-- Records for the exercise --
== Segment start ==
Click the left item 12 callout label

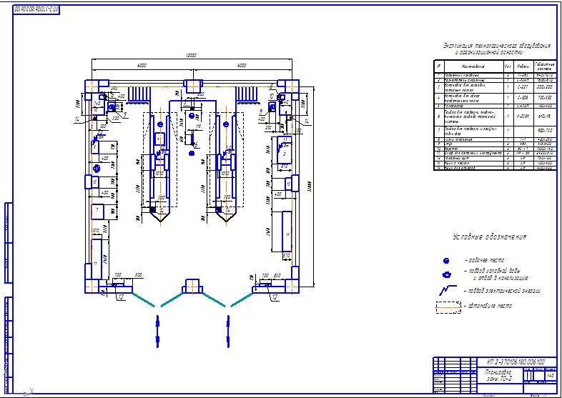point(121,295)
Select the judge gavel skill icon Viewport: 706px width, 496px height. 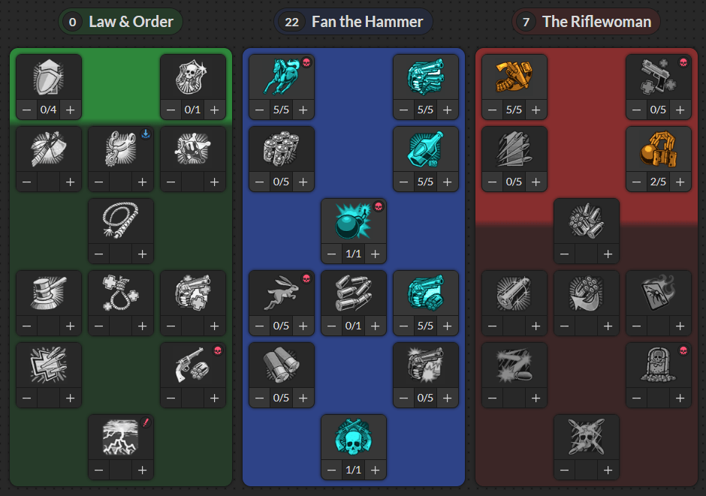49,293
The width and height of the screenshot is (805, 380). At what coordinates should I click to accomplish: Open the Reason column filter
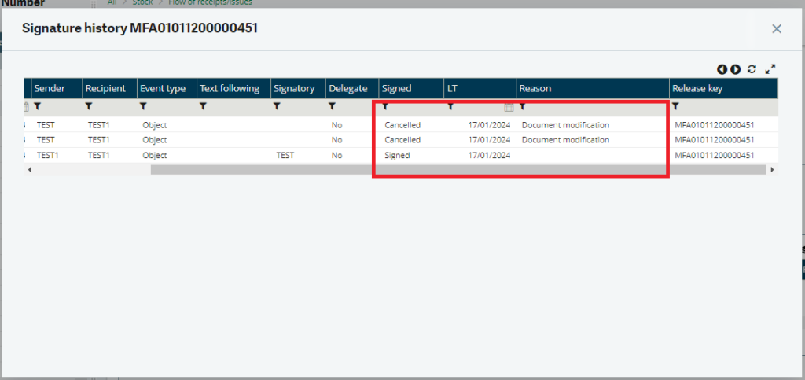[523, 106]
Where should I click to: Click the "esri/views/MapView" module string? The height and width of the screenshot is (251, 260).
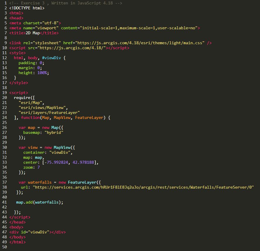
== Segment end ==
== Segment start ==
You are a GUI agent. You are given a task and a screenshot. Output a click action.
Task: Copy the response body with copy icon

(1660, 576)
== Segment end ==
-- Your objective --
Starting at the line above that contains "The width and", transcribe every line exactly through the line that contains "Where should I", including that last one, and skip the pictures.

-- Task result --
The width and height of the screenshot is (805, 380). At what coordinates should I click to accomplish: Open the Reason column filter
[523, 106]
Where should I click to: Click the "esri/views/MapView" module string? The height and width of the screenshot is (251, 260).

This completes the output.